Mio Alpha works on the principle of numerous smartphone applications that measure the pulse using a flash and a camera, only on the watch the "flash and camera" are located on the back side. In this regard, for correct operation, especially during active running, it is necessary to tighten the strap tighter so that the watch does not lose its pulse, so that traces may remain on the hand.

But in any case, the convenience of wearing is of course on the Mio side, the chest cardio sensor, which constantly rubs and falls off while running, loses here.


For many, this is the most important aspect, and I was most worried about the accuracy of Mio Alpha, so I immediately started comparative tests.

Test #1: running at a steady pace

I started with a simple one, trotted for 45 minutes at an even slow pace, accelerated a couple of times a little to get "peaks".

A dimmer line shows the chest sensor, and a brighter one shows Mio Alpha.

Mio vs Garmin HRM 45 min

Pulse Mio Alpha Chest sensor
Medium 124 124
Maximum 140 143

In the first test, Mio Alpha performed perfectly, only at the beginning they lagged behind Garmin for a couple of minutes, but then they caught up and even worked out bursts without any problems. The average pulse coincided with both sensors, and the maximum in the chest was slightly higher.

Test #2: Interval training

I complicated the task by running intervals of 2 minutes through one 10 times, and then the Mio problems surfaced.

Mio vs Garmin HRM fartlek

Pulse Mio Alpha Chest sensor
Medium 175 176
Maximum 191 193

Although the average and maximum heart rate almost coincided, it is noticeable on the graph that there were three moments when Alpha noticeably lagged behind the chest sensor. And in general, it is clear that Garmin reacted more smartly to a sharp change of pace, but Mio — with a slight delay, but the errors are minimal and certainly not critical.
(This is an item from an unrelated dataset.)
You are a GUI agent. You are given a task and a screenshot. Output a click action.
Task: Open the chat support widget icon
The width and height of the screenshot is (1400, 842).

As a result, the Mio Alpha turned out to be more accurate than I expected, although sometimes they lagged behind the usual chest sensor. But here you should carefully choose the application with which you use Mio, if you are creating a pair with a smartphone. I first checked it with RunKeeper, in the end it turned out that the pulse was recorded terribly and not accurately, but then I started it with Wahoo Fitness, and everything went fine.


Mio Alpha costs $199 + shipping. A chest sensor with ANT+ will cost you $50-60 + shipping.


Mio Alpha can be taken if there is no task to record training tracks and the average pulse value after them is enough. You can use it in conjunction with a smartphone, but for this you will need to carry this same smartphone with you, which eventually gets very annoying and begins to interfere during jogging. Of course, I was waiting for the fact that, for example, an optical heart rate monitor would be built into the Garmin FR 920, but now I understand that this is unlikely to happen, and the reason for this is one — the battery, which should hold not 4-5 hours, but at least 3 times more.

I would be happy to replace the chest heart rate monitor with a wrist one, but it should cost at least half as much and support ANT+, while having a watch and a stopwatch is optional. And it looks like I wasn't the only one who wanted this, because Mio announced the Mio Link, which will cost $99 and support Bluetooth and ANT+.


I really hope to get it for review, to check it in the case and, if its accuracy is the same, to say goodbye to the chest sensor.